3.第5期事業年度における西日本電信電話株式会社に対する販売実績は、当該販売実績の総販売実績に対する割合が100分の10未満であるため記載を省略しております。

4.第6期事業年度における株式会社エヌ・ティ・ティ・データに対する販売実績は、当該販売実績の総販売実績に対する割合が100分の10未満であるため記載を省略しております。

 

(2) 経営者の視点による経営成績等の状況に関する認識及び分析・検討内容

経営者の視点による当社の経営成績等の状況に関する認識及び分析・検討内容は次のとおりであります。

なお、文中の将来に関する事項は、本書提出日現在において判断したものであります。

 

① 重要な会計方針及び見積り

当社の財務諸表は、わが国において一般に公正妥当と認められている会計基準に基づき作成されております。その作成には、経営者による会計方針の選択・適用、資産・負債及び収益・費用の報告金額並びに開示に影響を与える見積りを必要としております。経営者は、これらの見積りを行うにあたり、過去の実績等を勘案し合理的に判断しておりますが、実際の結果は、見積りによる不確実性のため、これらの見積りと異なる結果をもたらす場合があります。当社の財務諸表で採用する重要な会計方針は、「第5 経理の状況 1 財務諸表等 (1) 財務諸表 注記事項 重要な会計方針」に記載しております。また、当社が行なっております会計上の見積りのうち特に重要なものは以下のとおりであります。

a. 繰延税金資産の計上

当社は繰延税金資産の回収可能性について毎期検討を行なっております。当社の繰延税金資産の回収可能額は、将来の課税所得の予測に大きく依存しておりますが、課税所得の予測は将来の事業環境や当社の事業活動の推移、その他の要因により変化いたします。将来、課税所得の予測に影響を与える諸要因に変化があり、当社が繰延税金資産の回収可能性がないと判断した場合には繰延税金資産を取り崩し、損益計算書の法人税等調整額が増加し、当期純利益が減少いたします。
 

b. 固定資産の減損

当社は固定資産の減損について、主として事業の種類別に資産をグルーピングし、減損の兆候の有無を判定しております。減損の兆候があった場合、将来キャッシュ・フロー等を見積り、減損の要否を判定いたします。判定の結果、減損が必要と判断された資産については、帳簿価額を回収可能価額まで減損処理いたします。

 

② 財政状態の分析

財政状態に関する分析は、「(1) 経営成績等の状況の概要 ① 財政状態の状況」に記載のとおりです。

 

③ 経営成績の分析

経営成績に関する分析は、「(1) 経営成績等の状況の概要 ② 経営成績の状況」に記載のとおりです。

 

④ キャッシュ・フローの状況の分析

キャッシュ・フローの状況の分析については、「(1) 経営成績等の状況の概要 ③ キャッシュ・フローの状況」に記載のとおりです。

 

⑤ 経営成績に重要な影響を与える要因について

経営成績に重要な影響を与える要因につきましては、「2 事業等のリスク」をご参照下さい。

 

⑥ 資本の財源及び資金の流動性について

当社の資本の財源及び資金の流動性につきましては、事業運営上必要な流動性と資金の源泉を安定的に確保することを基本方針としております。運転資金需要のうち主なものは、当社サービスを拡大していくための開発人員及び営業人員の人件費、また研究開発に係る費用であります。これらの資金については自己資金にて充当する方針です。

 

⑦ 経営者の問題意識と今後の方針について

経営者の問題意識と今後の方針については、「1 経営方針、経営環境及び対処すべき課題等」をご参照下さい。

 

4 【経営上の重要な契約等】

該当事項はありません。

 

5 【研究開発活動】

当社は、人工知能を活用した画像認識技術や独自の匿名化技術等、専門的な知識とノウハウ、特許を有しており、それらをベースとしたAIプラットフォームの研究開発を行っております。また、それをさらに普遍化した高度なアルゴリズムの研究開発に取り組んでおります。
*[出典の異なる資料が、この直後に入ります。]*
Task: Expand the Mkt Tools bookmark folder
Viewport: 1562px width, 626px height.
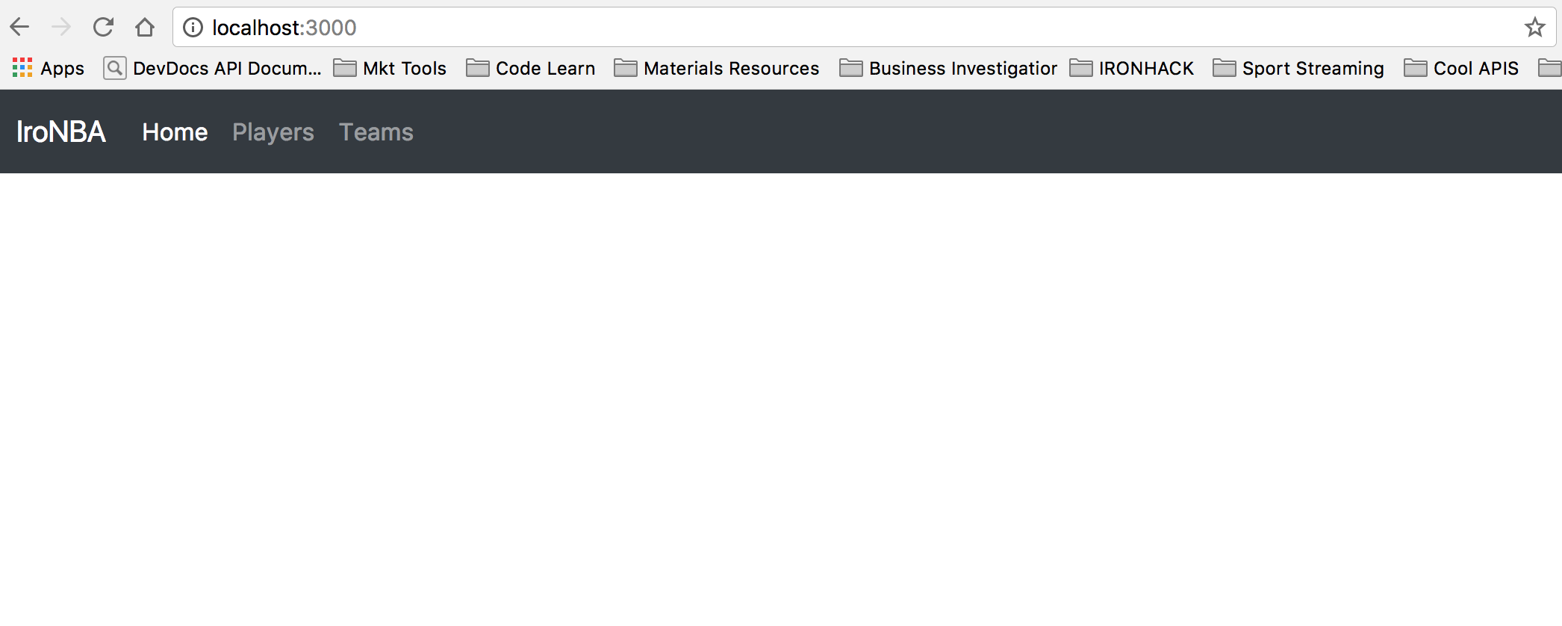Action: (x=390, y=68)
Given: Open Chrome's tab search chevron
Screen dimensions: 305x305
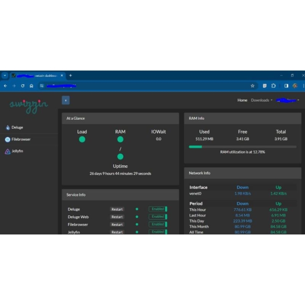Looking at the screenshot, I should [4, 75].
社内体制としては、大手IT企業での研究開発職、大学での専門的なディープラーニングの研究など高い専門性を有するメンバーが在籍し、研究開発に従事しております。

 

当事業年度における研究開発費の主な内容は、研究開発における人件費、サーバー費用等の271,940千円になります。
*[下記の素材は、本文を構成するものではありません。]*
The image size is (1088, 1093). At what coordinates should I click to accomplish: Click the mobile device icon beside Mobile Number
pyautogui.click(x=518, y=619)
なお、当社は人工知能事業の単一セグメントであるため、セグメント別の記載は省略しております。

 

当事業年度の研究開発活動は、以下のとおりであります。

(1)Workflowsα版

「DX Suite」を含むAIやアプリケーションを柔軟に扱えるソフトウェアの研究開発を行いました。

(2)「Learning Center」

ノーコードで精度の高いAIモデルを作成できるソフトウェアの研究開発を行いました。